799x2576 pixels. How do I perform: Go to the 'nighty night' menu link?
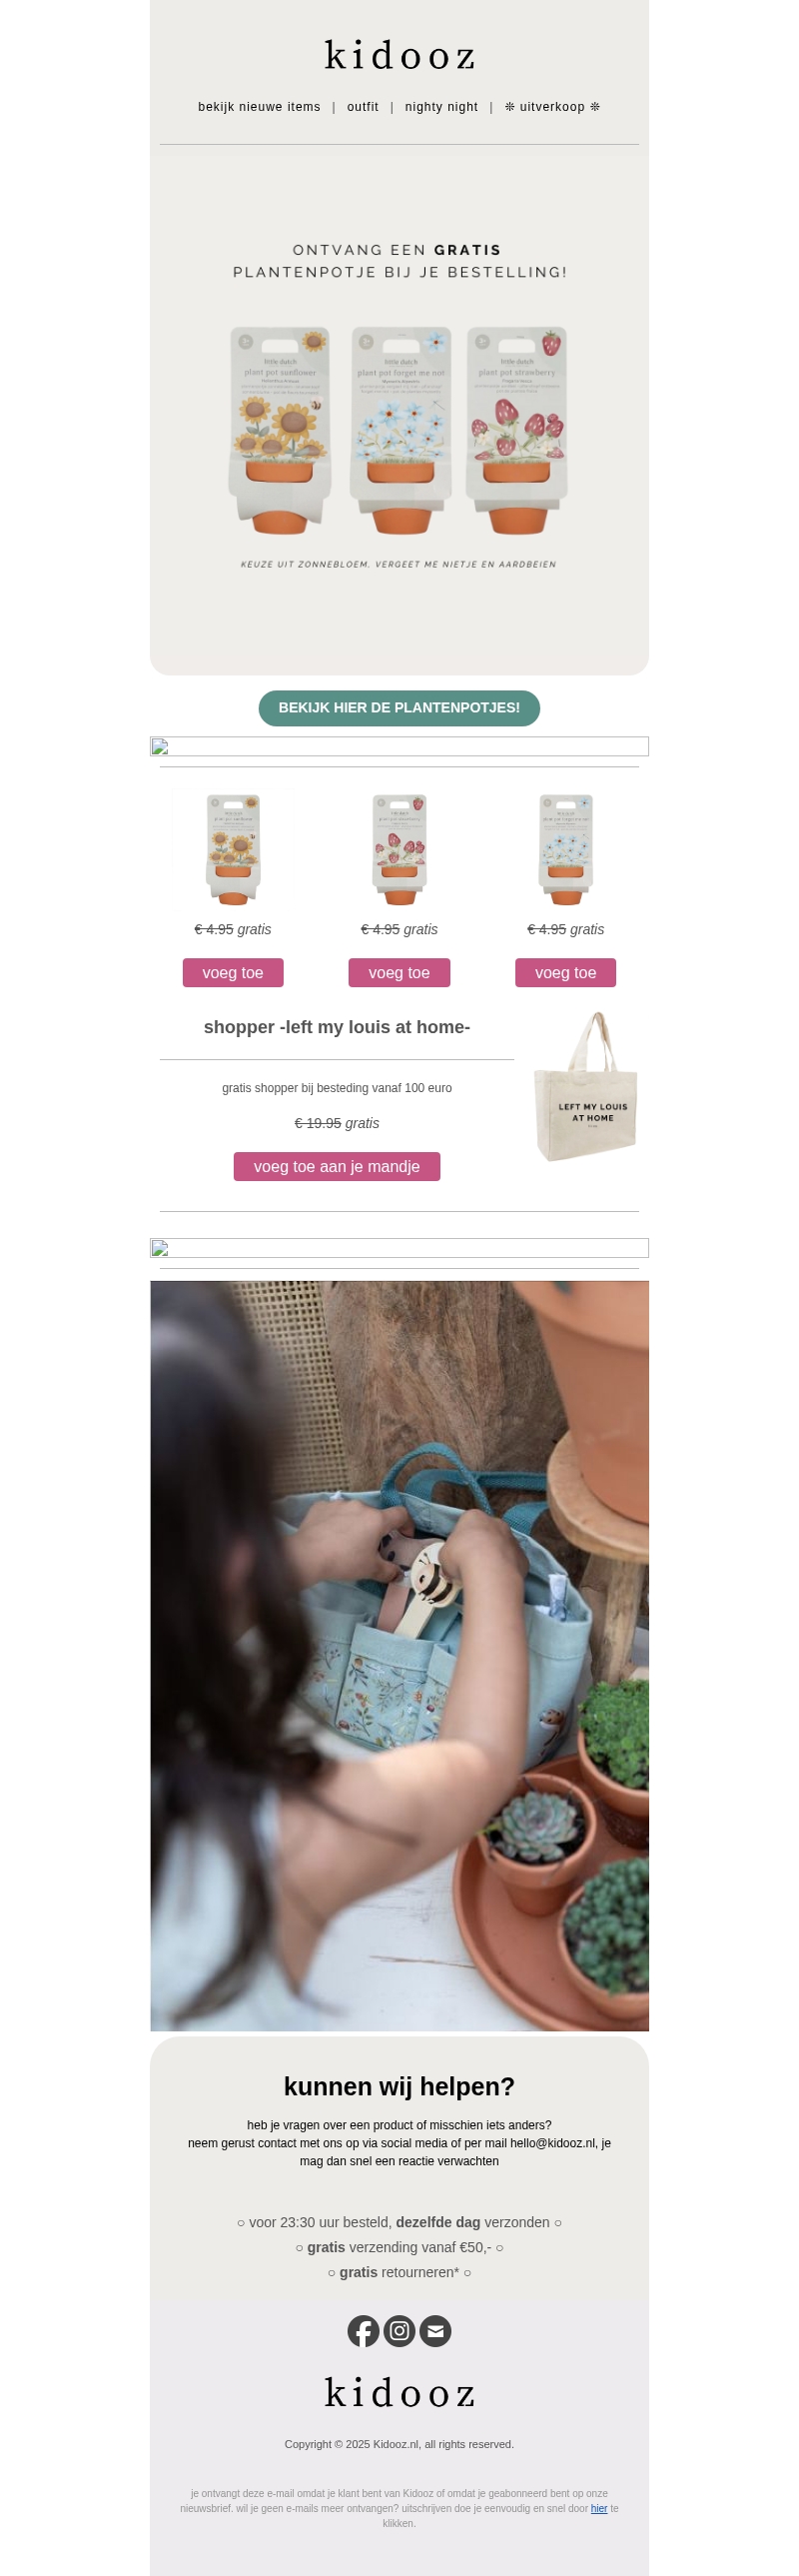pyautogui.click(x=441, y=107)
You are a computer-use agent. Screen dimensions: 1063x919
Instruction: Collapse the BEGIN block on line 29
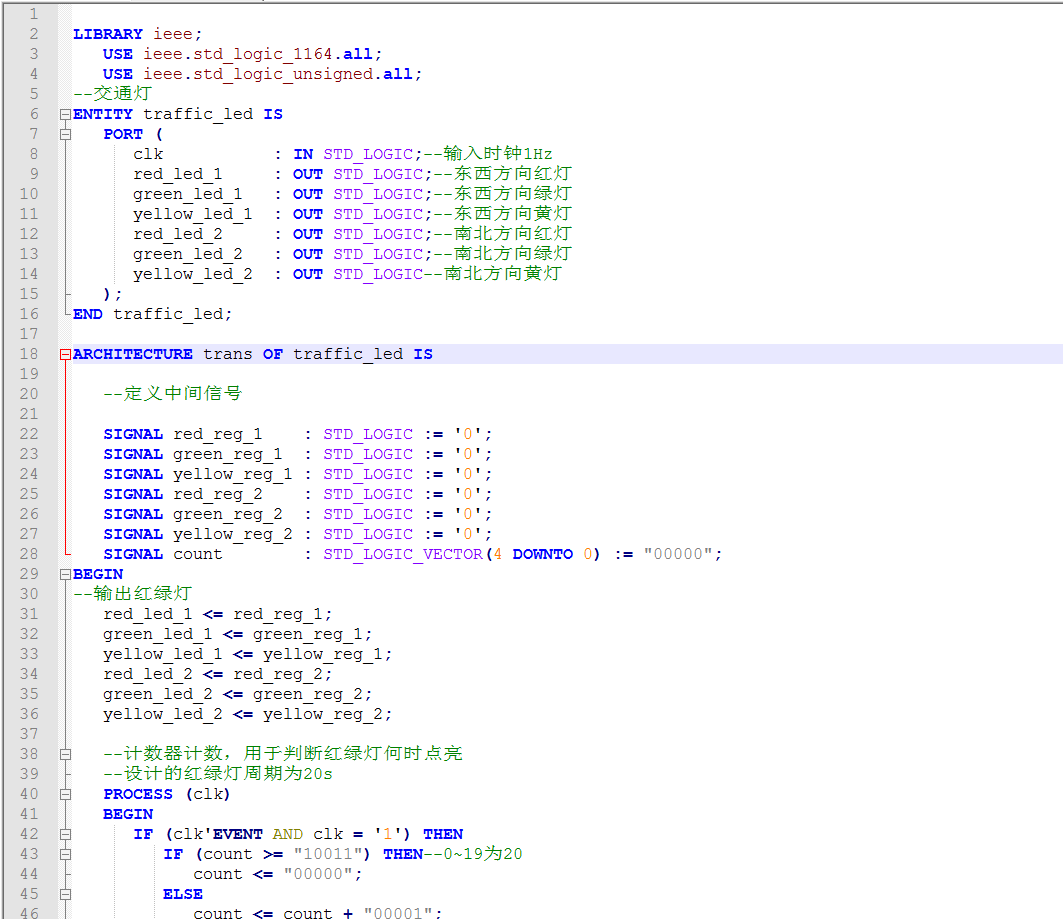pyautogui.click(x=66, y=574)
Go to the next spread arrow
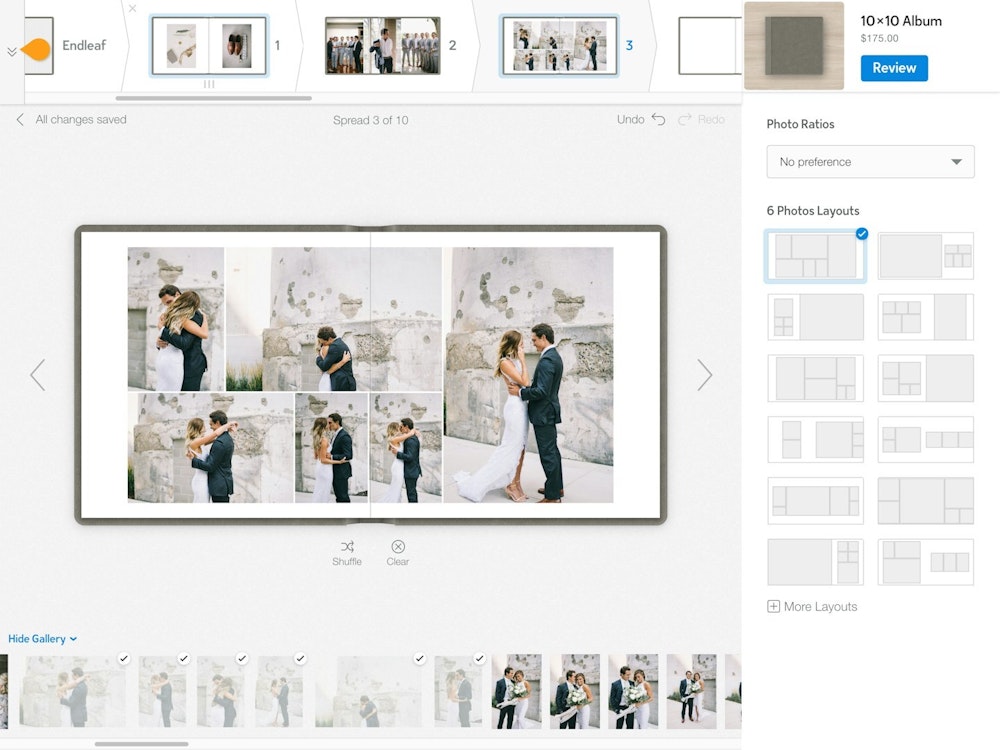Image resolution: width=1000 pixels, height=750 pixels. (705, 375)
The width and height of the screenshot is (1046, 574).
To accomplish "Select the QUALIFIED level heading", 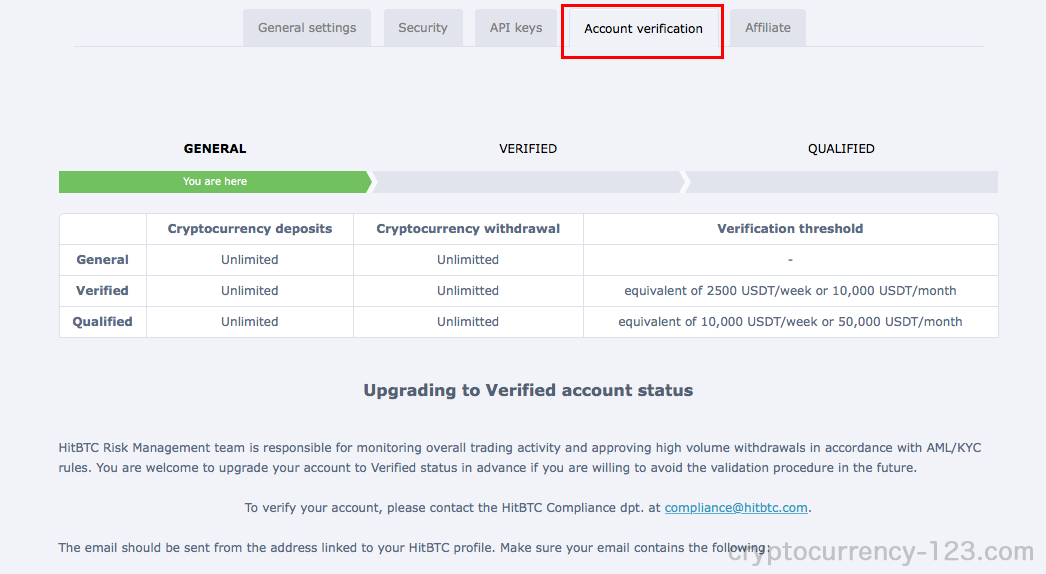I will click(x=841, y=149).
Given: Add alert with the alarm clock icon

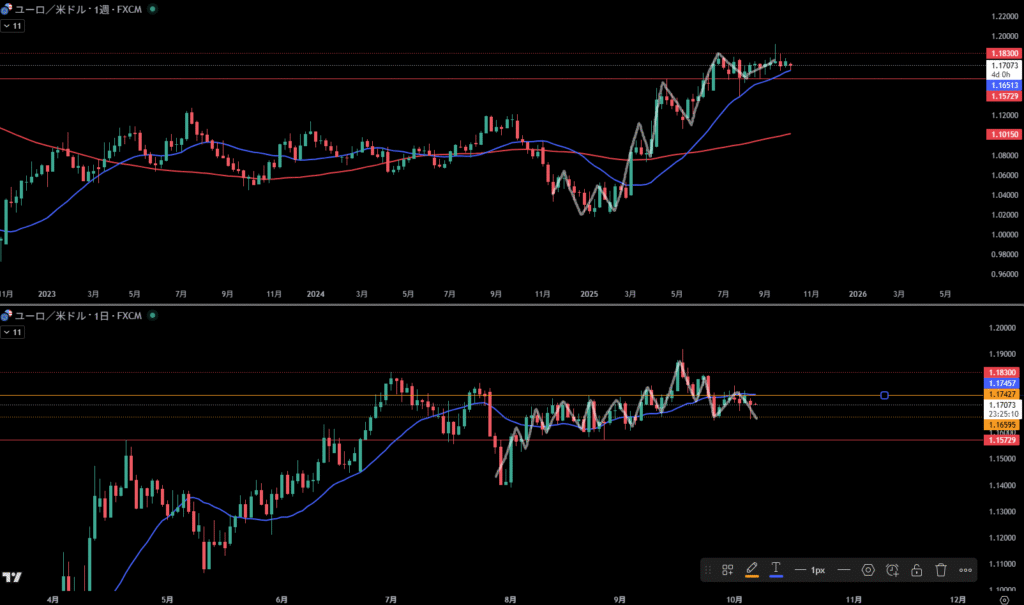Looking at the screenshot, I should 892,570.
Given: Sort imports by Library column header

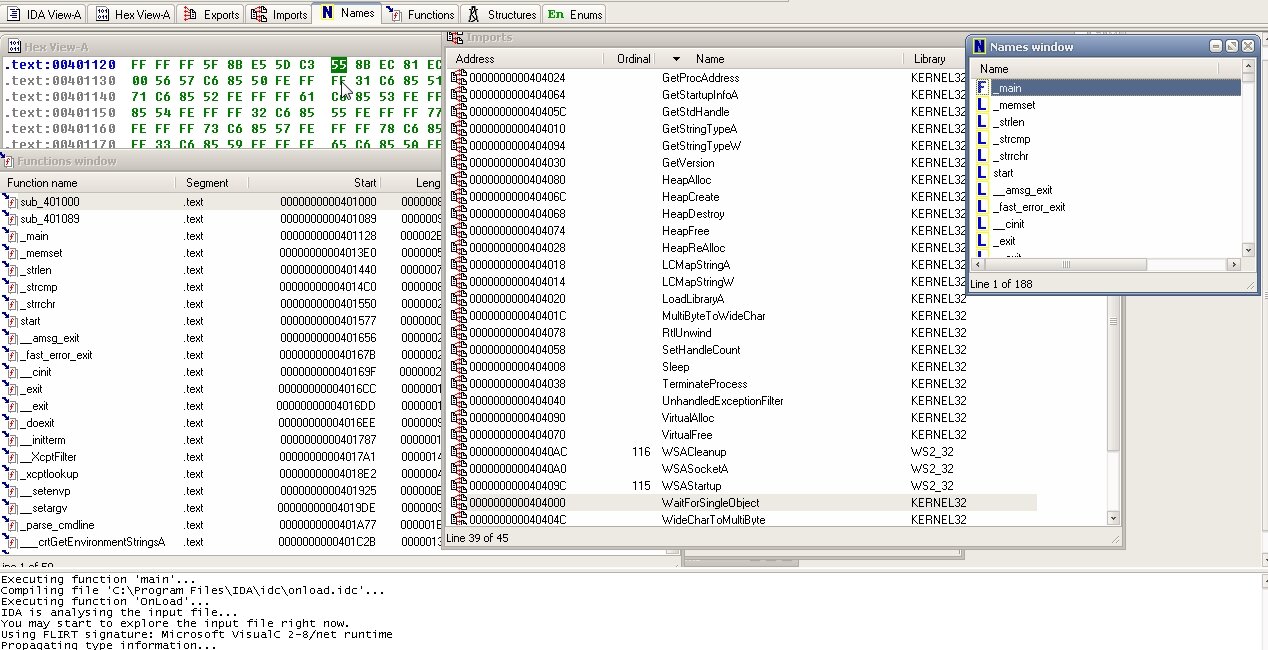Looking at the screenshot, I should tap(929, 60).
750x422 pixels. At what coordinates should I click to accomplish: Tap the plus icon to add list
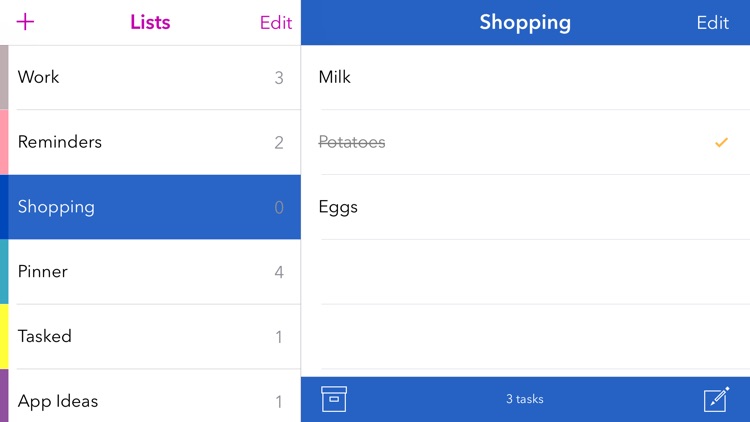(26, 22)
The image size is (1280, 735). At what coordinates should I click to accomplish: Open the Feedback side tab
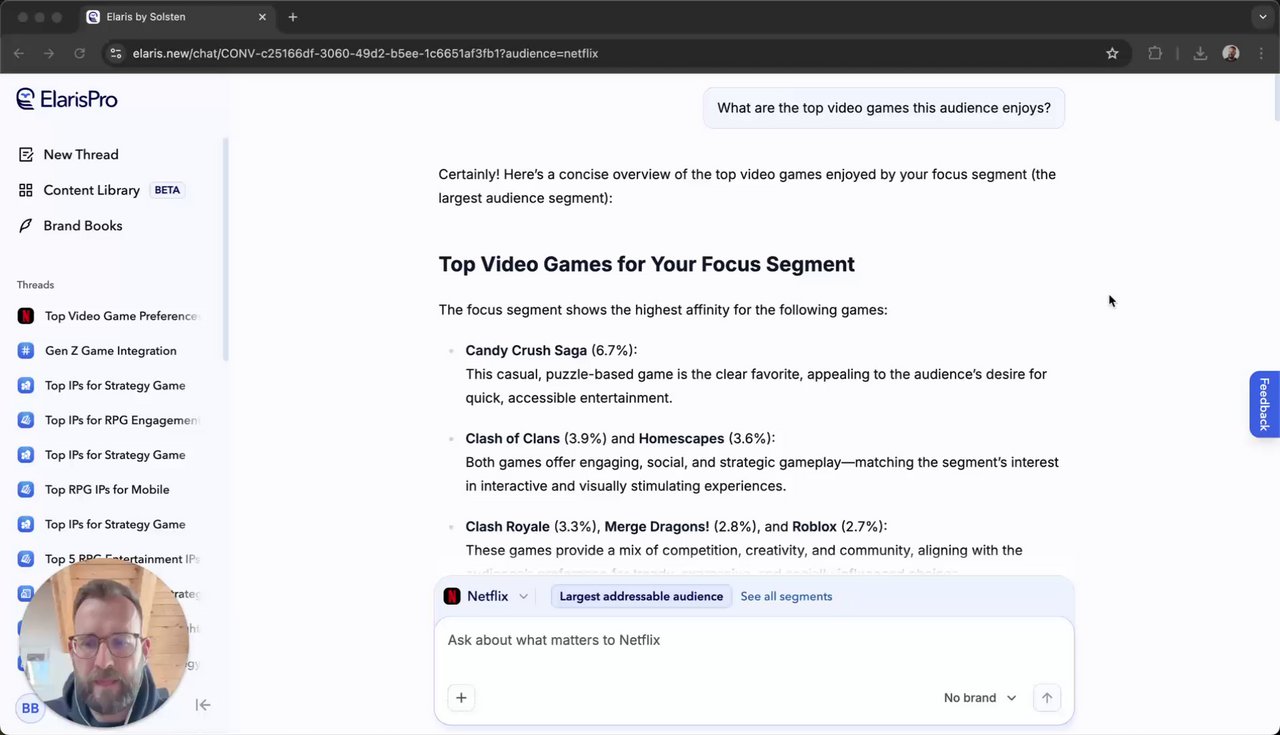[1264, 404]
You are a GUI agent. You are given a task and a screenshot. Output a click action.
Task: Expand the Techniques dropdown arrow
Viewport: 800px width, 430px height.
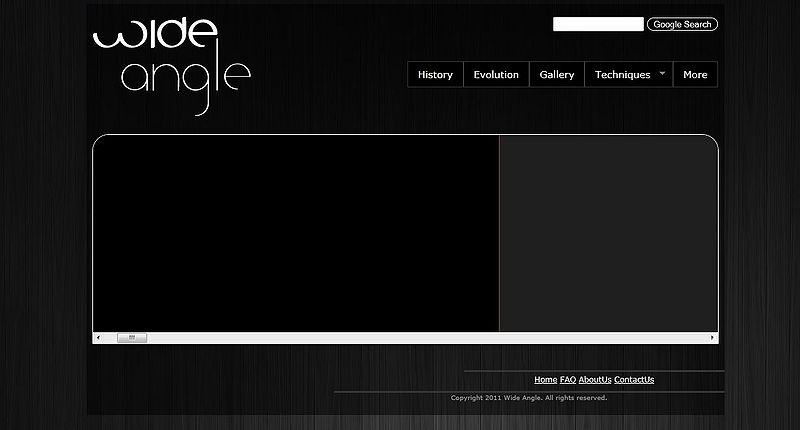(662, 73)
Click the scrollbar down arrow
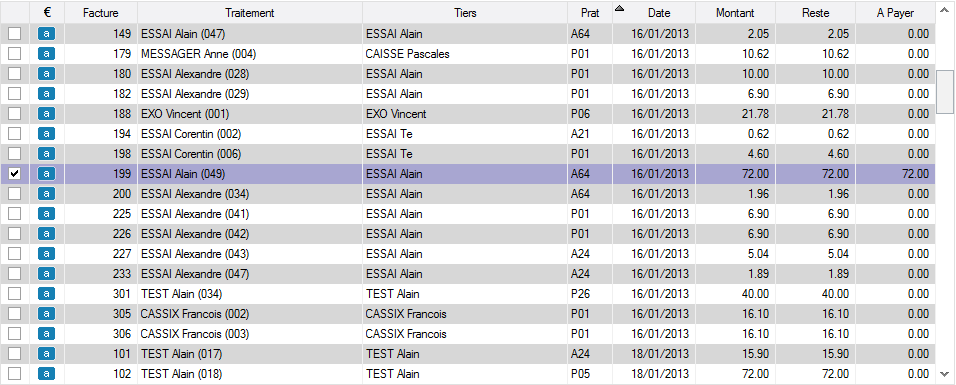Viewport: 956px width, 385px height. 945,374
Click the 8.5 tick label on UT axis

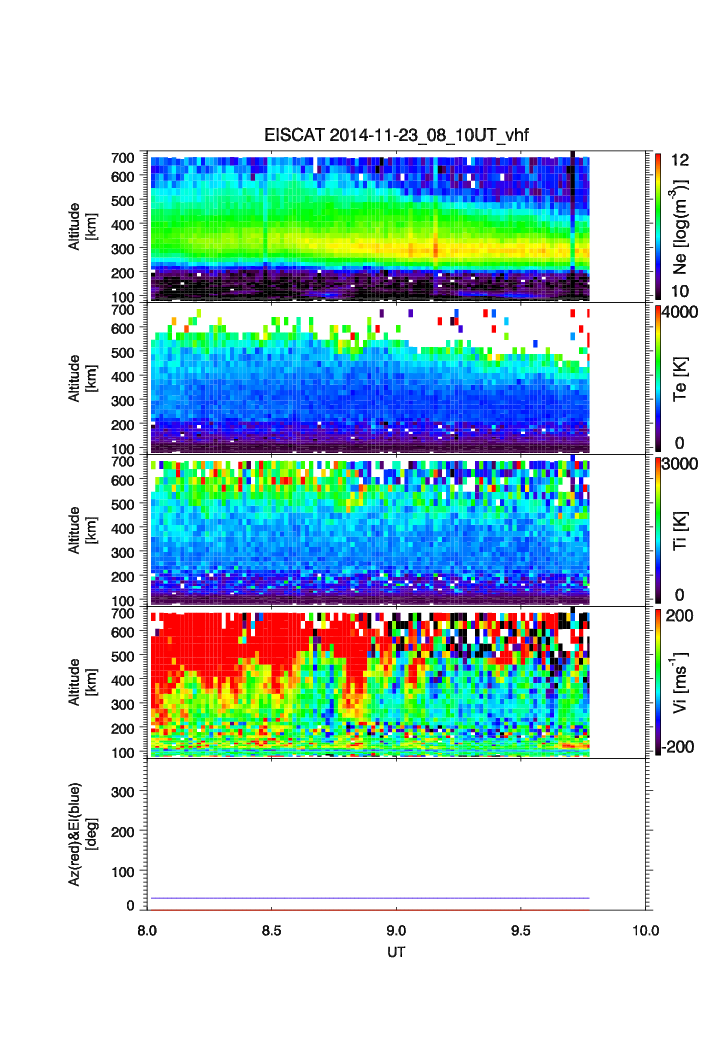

| Exercise |
Each line from the one containing "750x422 pixels. At" through the last line of the listing must be copied exactly, and the pictures must not be.

| Answer section |
750x422 pixels. At what coordinates should I click to accomplish: Tap the plus icon to add list
(26, 22)
The image size is (1280, 735). At what coordinates should I click to accomplish: Open the Feedback side tab
[1264, 404]
You are a GUI agent. You are given a task and a screenshot. Output a click action.
Task: Expand the Techniques dropdown arrow
Viewport: 800px width, 430px height.
(662, 73)
Click the scrollbar down arrow
Viewport: 956px width, 385px height. 945,374
Click the 8.5 tick label on UT axis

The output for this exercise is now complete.